Lufthansa warns it may cut down further on its capacity plans for the next winter season if an emerging forward-booking weakness continues.

The airline has already revised capacity growth downwards from 5% to 4% for 2014, mainly because of the effects of a three-day pilot strike last month which continues to trim forward bookings. According to Chief Financial Officer Simone Menne, the airline does not yet see the need to adjust its financial targets for the year, which sees the airline posting a €1.3-1.5 billion operating profit.

"We have not yet managed to close the gap in the forward bookings that have appeared in the strike," Menne told analysts on Tuesday. The airline is also feeling the effects in yields and does not see them recovering for the remainder of the year. Closing the gap is "at the top of our agenda."

Talks with pilot union Vereinigung Cockpit continue. Pilots went on strike over the future of their early retirement scheme that has so far allowed them to stop flying at age 55. Lufthansa terminated that collective bargaining agreement at the end of last year and wants its pilots to fly significantly longer and cut back on early retirement benefits over time. "Constructive talks" are continuing, Menne says. The two sides have scheduled meetings until around mid-May, but so far no breakthrough is in sight.

The pilot strike is one significant factor for the weakening outlook, but it is not the only one.
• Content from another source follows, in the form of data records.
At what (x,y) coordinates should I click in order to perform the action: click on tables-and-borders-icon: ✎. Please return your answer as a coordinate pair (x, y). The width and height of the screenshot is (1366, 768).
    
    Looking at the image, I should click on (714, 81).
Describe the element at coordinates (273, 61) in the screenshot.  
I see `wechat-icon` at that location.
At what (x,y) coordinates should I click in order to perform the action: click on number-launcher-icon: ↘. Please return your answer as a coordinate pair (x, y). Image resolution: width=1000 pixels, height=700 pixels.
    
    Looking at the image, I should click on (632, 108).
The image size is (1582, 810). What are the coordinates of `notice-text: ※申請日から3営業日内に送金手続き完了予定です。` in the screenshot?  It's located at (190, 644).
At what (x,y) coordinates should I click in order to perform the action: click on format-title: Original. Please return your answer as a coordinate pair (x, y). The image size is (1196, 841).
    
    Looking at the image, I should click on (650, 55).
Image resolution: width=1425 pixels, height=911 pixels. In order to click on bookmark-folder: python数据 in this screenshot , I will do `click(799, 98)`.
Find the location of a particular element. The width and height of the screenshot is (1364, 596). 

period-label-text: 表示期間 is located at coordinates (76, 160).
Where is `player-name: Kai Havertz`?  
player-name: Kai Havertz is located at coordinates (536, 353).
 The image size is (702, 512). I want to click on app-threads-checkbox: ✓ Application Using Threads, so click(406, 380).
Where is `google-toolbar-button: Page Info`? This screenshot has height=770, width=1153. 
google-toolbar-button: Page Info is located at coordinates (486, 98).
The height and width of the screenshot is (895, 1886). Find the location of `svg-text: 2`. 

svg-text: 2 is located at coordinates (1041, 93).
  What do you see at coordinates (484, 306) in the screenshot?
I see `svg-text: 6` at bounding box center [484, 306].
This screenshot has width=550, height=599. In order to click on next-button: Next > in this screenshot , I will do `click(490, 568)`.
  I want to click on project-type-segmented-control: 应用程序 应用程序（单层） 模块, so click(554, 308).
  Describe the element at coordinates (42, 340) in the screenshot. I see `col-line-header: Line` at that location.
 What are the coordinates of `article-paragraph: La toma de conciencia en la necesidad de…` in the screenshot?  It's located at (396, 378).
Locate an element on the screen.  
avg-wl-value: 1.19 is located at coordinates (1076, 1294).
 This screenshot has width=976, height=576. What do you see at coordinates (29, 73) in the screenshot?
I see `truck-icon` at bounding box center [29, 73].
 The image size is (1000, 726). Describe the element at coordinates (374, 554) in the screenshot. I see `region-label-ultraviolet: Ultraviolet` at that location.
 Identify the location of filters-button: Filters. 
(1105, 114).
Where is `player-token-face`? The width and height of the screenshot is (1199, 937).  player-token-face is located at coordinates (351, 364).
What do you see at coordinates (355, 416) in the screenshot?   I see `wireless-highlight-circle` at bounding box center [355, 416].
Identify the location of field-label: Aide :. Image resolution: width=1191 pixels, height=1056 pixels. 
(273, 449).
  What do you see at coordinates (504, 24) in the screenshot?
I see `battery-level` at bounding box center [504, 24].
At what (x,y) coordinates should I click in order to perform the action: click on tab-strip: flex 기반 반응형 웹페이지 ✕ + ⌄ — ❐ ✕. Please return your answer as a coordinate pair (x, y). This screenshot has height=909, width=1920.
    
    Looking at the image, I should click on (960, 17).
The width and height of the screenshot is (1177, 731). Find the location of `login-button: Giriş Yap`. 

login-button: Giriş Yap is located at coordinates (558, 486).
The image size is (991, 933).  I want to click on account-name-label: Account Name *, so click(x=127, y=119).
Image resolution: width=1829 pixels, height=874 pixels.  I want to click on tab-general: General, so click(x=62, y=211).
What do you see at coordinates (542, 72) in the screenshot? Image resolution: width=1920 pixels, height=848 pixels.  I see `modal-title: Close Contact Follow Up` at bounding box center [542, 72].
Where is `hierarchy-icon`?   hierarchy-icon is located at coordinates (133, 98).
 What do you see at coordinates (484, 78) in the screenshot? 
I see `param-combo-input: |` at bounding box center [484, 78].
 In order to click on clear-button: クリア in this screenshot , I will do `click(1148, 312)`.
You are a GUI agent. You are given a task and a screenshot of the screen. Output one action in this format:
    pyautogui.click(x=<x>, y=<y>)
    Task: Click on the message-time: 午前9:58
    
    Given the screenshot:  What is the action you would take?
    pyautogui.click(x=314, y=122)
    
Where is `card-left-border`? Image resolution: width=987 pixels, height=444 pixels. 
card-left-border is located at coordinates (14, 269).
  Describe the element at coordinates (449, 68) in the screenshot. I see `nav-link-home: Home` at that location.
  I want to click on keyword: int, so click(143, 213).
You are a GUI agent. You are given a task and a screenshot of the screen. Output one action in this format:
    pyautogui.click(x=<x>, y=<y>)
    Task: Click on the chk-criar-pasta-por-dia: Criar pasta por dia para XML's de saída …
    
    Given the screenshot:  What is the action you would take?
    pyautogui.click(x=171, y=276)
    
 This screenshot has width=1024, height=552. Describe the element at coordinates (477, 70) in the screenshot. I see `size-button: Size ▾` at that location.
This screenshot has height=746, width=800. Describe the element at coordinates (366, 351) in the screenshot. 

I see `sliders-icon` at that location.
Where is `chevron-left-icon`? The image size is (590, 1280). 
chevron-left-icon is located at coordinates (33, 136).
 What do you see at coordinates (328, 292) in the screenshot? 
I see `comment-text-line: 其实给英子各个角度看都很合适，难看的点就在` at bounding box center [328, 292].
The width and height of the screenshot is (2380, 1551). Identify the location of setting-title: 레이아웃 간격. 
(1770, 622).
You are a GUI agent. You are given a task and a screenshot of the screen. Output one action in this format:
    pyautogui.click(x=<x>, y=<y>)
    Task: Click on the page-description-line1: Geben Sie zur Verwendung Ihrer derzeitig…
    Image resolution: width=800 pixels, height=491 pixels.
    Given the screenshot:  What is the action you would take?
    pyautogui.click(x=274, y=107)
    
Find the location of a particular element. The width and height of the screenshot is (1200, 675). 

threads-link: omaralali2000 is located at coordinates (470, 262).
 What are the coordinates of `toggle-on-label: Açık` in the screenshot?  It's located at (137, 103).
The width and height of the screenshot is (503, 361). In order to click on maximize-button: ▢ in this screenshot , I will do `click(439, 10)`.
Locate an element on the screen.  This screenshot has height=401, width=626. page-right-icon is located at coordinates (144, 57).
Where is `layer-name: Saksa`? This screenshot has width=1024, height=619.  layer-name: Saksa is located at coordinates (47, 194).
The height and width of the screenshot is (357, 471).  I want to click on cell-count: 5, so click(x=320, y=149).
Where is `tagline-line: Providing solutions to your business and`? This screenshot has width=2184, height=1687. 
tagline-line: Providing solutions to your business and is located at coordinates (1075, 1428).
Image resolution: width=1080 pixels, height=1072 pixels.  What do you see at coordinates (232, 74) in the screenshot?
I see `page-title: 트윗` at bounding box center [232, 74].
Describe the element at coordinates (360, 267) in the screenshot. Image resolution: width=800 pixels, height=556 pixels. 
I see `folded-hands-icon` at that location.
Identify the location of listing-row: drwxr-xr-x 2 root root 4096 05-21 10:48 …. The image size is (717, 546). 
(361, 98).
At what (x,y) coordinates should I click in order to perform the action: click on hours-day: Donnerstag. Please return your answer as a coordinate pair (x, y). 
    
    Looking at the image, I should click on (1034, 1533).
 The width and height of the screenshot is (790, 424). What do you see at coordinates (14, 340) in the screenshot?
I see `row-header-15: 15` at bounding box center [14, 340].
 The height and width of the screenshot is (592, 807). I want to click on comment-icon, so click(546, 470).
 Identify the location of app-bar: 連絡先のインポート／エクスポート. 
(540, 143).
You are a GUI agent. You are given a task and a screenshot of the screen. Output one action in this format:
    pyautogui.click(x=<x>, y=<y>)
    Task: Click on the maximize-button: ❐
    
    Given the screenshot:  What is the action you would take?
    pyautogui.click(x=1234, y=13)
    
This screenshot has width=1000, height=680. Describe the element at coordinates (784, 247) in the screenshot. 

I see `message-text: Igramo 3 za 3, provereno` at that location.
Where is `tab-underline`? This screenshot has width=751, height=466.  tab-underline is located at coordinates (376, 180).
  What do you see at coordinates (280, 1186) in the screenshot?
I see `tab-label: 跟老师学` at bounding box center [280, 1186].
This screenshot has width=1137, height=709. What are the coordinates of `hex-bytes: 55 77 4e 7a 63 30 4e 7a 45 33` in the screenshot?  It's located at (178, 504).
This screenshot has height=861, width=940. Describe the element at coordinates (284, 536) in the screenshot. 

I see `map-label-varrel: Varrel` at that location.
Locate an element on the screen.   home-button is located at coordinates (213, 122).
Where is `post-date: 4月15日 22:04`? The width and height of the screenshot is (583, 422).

"March was disappointing for all airlines in the group," Menne says. The group includes Lufthansa, Germanwings, Austrian, Swiss and Brussels Airlines, and only Lufthansa and Germanwings pilots went on strike last month. Menne points out that, unlike in prior years, the group was unable to keep up passenger load factors. There were some exceptions such as Asia Pacific and Africa where Lufthansa used smaller aircraft. But there was significant weakness on the North Atlantic where several carriers increased capacity and in the intra-European connecting market that affected its hubs in Frankfurt and Munich, while the direct services unit Germanwings did not experience the issues to the same extent.

Germanwings has taken over the important Dusseldorf base in March from Lufthansa. As part of the SCORE program, all flights except that hub feeding in Munich and Frankfurt are being moved to Germanwings. The Dusseldorf operation consists of 27 aircraft and 26 destinations. Germanwings expects to carry around 5 million passengers from and to Dusseldorf in 2014.

Menne says the airline plans to convert a single-digit number of Airbus A340s into a high-density configuration with no first class and only 18 business class seats. The aircraft would likely be used on existing routes to South-East Asia and possibly new routes in the region. A firm decision is outstanding. The plan is seen as a one reaction to increasing competition from Gulf carriers that has made some of Lufthansa’s services in the region unprofitable.

Lufthansa does not have plans to take over the majority in its Belgian affiliate Brussels Airlines. It owns 49% now and has a call option for the remaining stake until 2017.

In the first quarter, Lufthansa posted an operating loss of €245 million, compared to €359 million a year earlier. A lot of the improvement has been driven by Lufthansa’s changed depreciation policy for the aircraft fleet: the airline is now writing off its fleet over 20 years to 5% - compared to twelve years and 15% so far. The airline’s results were also helped by lower unit costs (-6.1%) caused mainly by a weaker dollar. Revenues per available seat mile (RASM) were down by 3.9%.